# [Testo estratto]
È normale che, in una situazione come questa, lo spirito combattivo di molta gente ne risenta, che altri comincino a vacillare, a mettere in dubbio la validità dei principi del marxismo-leninismo, e che in seno alla classe operaia stiano proliferando le più peregrine idee politiche piccolo-borghesi, il misticismo e altre soperchierie di stile "moderno". Questo succede, soprattutto, nei settori che sono più influenzati dalle varie correnti del revisionismo e fra quegli altri che avevano una concezione eccessivamente semplicistica, rigida e lineare del processo rivoluzionario. Questo non è un fenomeno nuovo. E' già avvenuto altre volte nel passato. Per questa ragione possiamo considerarlo come una cosa "normale", alla stessa stregua della crisi che lo ha generato.

Non è per farci coraggio - noi non ne abbiamo bisogno - che diciamo che dalla crisi attuale, i paesi socialisti e l'insieme del movimento usciranno rafforzati. Se guardiamo alla storia, troviamo la conferma che fin dalla sua nascita il movimento comunista è andato dall'unità alla divisione, per raggiungere poi una nuova unità su basi più ampie e più solide ed una vittoria ogni volta più grande sulla borghesia e sul suo sistema di sfruttamento. Cosa è accaduto con la Prima Internazionale fondata da Marx ed Engels? Essa si scisse e dopo la sconfitta della Comune di Parigi del 1871 dovette essere sciolta. Dopo seguì un lungo periodo di sviluppo del movimento operaio orientato dall'ideologia marxista. L'anarchismo, principale corrente ideologica nelle file rivoluzionarie, fu completamente spiazzato. Cosa è successo con la Seconda Internazionale? Anch'essa affrontò la scissione e il fallimento durante la Ia Guerra Imperialista Mondiale e dal suo seno sorsero i partiti comunisti che portarono al potere la classe operaia in tutta una serie di paesi, intrapresero il cammino della rivoluzione socialista e diedero impulso allo sviluppo del movimento rivoluzionario mondiale. Da questo sviluppo è sorto il revisionismo moderno il quale ha portato la maggior parte dei paesi socialisti, dei partiti comunisti e del movimento rivoluzionario alla situazione che ora abbiamo di fronte. Ma come è già avvenuto in altre occasioni, anche questa volta riusciremo a superare questa crisi e a raggiungere un più alto livello di unità e di forza, necessari per vincere definitamente il capitalismo e creare la nuova società. Questa è la dialettica propria di ogni movimento e il nostro non può sfuggire a questa legge fondamentale dello sviluppo che opera in tutte le cose e in tutti i fenomeni.

# [Obiettivo dell'esercizio]
Nel testo sulla crisi del movimento comunista, dopo quale evento la Prima Internazionale dovette essere sciolta? I dati provengono da una fonte diversa.

# [Dati forniti]

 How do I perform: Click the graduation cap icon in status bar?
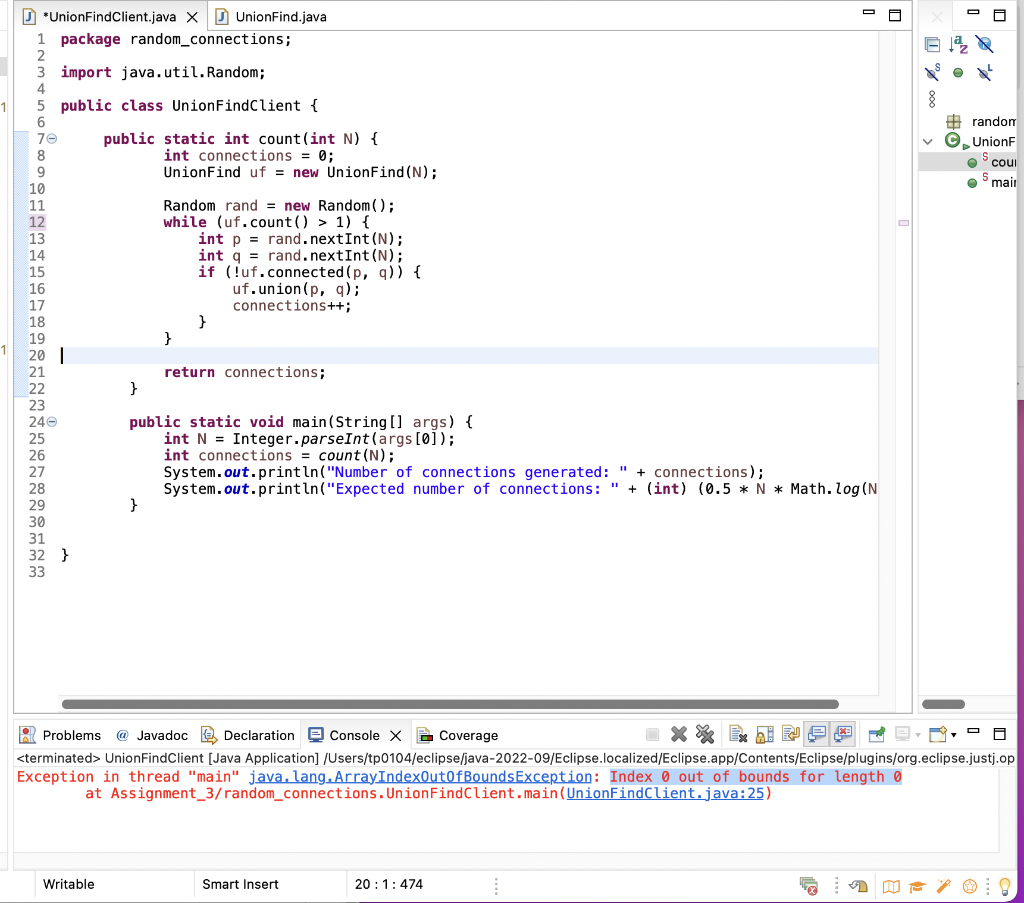pos(917,885)
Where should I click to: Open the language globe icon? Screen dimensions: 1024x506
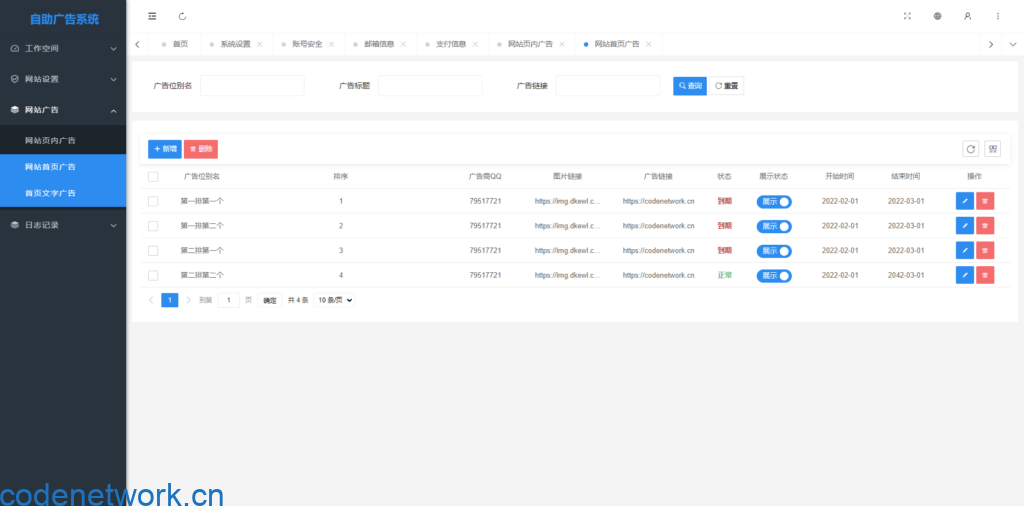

# [Risultato]
Dopo la sconfitta della Comune di Parigi del 1871.